Rationale: Previously, we have shown that the atypical antipsychotics clozapine and risperidone, unlike haloperidol, decreased the firing rate of substantia nigra reticulata (SNR) neurons. As the SNR receives substantial input from the striatum, an area where motoric side-effects of antipsychotics are thought to be mediated, the SNR might be an interesting brain structure with regard to motor side-effects. Objective: The newly developed atypical antipsychotic olanzapine was studied for its effects on the firing rate of SNR cells. In addition, to gain insight in the implications of our experimental setup for clinical use, responses upon clozapine, olanzapine and haloperidol were studied after chronic treatment. Methods: In chloralhydrate-anaesthetized male Wistar rats, extracellular recordings were made from SNR neurons upon intravenously (IV) administered cumulative doses of the antipsychotics. Naive rats and rats that were subcutaneously (SC) injected for 21 days with an antipsychotic were used. Results: Olanzapine (50–1600 mg/kg; IV), significantly inhibited the firing rate of the SNR neurons. Upon 21 days of treatment with a daily SC injection of 20 mg/kg clozapine, the challenge on day 22 with cumulative injections of clozapine (200–6400 mg/kg; IV) significantly inhibited the firing rate of the SNR neurons. Olanzapine (50–1600 mg/kg; IV) also significantly inhibited the SNR activity when pretreated with olanzapine in an SC administered dose of 1 mg/kg, but not 5 mg/kg. Haloperidol (12.5–800 μg/kg; IV) did not significantly affect the SNR activity in rats pretreated with SC administered 0.5 mg/kg haloperidol. Conclusions: Upon acute and chronic administration of clozapine and olanzapine versus haloperidol, differential effects on SNR neuronal firing could be obtained.
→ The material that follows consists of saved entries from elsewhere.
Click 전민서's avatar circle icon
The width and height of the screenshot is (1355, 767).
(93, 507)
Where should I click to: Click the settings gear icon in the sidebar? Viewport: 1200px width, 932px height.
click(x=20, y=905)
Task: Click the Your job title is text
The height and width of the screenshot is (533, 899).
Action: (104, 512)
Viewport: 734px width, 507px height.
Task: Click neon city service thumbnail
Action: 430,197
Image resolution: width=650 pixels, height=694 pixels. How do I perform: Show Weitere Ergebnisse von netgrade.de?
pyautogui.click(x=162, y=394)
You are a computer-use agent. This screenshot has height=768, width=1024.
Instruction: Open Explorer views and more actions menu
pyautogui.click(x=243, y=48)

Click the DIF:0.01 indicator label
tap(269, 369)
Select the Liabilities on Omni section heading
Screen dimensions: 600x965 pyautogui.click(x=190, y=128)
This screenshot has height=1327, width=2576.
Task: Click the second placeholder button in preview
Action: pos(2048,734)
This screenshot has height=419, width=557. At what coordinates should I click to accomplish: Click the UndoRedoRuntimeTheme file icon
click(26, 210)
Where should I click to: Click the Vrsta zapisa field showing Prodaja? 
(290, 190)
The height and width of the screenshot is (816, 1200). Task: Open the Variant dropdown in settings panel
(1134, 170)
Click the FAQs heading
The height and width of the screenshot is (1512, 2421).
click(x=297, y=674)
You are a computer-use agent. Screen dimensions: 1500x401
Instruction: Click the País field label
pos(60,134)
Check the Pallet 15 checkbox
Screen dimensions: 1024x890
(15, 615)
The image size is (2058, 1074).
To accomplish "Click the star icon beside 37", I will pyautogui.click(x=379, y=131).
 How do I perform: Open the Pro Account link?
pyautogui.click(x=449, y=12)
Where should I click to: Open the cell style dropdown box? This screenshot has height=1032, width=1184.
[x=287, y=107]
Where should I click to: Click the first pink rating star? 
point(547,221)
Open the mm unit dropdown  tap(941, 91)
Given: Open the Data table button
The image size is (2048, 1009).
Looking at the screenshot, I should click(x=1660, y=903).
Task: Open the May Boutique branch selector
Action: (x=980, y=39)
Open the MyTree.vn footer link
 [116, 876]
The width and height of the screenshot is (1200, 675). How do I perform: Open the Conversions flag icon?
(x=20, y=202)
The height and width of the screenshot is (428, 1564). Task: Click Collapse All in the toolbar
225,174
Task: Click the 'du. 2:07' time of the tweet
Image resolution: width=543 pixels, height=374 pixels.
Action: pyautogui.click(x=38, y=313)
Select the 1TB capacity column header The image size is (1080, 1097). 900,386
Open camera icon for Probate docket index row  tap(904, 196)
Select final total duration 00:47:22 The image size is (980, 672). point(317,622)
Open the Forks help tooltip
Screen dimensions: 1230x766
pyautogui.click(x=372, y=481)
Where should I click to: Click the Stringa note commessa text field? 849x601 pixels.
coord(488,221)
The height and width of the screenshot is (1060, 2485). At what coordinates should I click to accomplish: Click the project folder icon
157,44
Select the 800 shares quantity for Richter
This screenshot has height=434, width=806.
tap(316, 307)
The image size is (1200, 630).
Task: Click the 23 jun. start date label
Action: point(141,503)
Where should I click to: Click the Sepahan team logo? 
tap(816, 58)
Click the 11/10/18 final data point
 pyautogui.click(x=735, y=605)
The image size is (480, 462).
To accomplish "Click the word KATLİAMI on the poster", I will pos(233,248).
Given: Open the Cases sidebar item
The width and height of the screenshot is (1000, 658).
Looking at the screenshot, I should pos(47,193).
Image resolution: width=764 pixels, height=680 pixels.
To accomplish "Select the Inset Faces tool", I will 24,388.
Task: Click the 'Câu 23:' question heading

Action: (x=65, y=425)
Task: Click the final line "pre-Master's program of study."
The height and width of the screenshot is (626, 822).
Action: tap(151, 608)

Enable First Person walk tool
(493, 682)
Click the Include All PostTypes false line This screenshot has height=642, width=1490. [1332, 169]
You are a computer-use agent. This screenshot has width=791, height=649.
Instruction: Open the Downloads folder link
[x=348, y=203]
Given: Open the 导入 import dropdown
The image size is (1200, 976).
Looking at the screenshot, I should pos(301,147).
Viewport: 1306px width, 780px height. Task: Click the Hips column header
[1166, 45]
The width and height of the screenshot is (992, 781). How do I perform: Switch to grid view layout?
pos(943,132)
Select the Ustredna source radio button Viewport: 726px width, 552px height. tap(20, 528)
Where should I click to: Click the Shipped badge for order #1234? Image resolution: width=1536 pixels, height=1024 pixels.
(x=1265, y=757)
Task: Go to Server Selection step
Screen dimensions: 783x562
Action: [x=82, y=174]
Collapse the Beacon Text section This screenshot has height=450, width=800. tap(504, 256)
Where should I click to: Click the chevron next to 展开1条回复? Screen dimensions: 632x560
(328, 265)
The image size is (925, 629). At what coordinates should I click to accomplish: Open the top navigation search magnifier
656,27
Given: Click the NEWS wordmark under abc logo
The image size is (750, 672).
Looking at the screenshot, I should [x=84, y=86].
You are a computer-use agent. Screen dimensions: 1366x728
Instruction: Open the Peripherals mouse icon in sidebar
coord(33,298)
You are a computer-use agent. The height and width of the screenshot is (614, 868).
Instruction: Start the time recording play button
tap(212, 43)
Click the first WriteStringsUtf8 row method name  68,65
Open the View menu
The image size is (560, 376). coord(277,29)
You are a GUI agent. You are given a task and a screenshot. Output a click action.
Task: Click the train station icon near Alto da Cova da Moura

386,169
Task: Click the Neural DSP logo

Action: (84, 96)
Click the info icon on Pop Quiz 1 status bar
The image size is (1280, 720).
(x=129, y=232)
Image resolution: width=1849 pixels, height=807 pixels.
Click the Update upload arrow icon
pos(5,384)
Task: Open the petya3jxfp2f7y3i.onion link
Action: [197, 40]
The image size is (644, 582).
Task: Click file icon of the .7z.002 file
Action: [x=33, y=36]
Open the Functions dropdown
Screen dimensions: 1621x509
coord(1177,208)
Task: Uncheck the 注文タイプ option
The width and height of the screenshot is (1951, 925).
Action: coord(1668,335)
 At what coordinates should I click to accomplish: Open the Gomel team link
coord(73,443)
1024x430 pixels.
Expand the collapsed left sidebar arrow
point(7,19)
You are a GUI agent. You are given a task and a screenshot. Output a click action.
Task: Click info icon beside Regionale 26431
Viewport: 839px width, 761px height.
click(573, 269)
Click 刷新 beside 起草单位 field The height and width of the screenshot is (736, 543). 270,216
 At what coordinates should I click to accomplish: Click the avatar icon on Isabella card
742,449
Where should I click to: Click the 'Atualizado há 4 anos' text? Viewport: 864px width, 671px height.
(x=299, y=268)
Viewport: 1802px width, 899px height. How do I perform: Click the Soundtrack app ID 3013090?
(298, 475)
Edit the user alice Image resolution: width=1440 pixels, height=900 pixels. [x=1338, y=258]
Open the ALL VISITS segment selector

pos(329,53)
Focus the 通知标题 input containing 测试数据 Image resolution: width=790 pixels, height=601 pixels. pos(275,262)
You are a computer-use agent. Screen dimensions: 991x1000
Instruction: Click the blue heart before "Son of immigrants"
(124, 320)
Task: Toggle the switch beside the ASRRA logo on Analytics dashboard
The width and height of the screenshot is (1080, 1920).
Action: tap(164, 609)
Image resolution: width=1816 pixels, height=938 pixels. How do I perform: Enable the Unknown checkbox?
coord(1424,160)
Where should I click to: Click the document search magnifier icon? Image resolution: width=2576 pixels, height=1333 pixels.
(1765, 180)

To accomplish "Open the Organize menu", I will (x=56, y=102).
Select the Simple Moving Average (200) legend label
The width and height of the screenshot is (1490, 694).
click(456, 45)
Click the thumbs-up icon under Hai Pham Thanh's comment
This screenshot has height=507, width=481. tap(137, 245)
The experimental setup seem to be valid for further studies into the mechanism of action of typical versus (relatively low doses of) atypical antipsychotics. The implications of the inhibitory effect of atypical antipsychotics on the SNR firing rate are presently unknown, but could be associated with the lower propensity to induced motoric side-effects. On the other hand, the SNR activity might also reflect non-motoric activity possibly related to negative symptoms.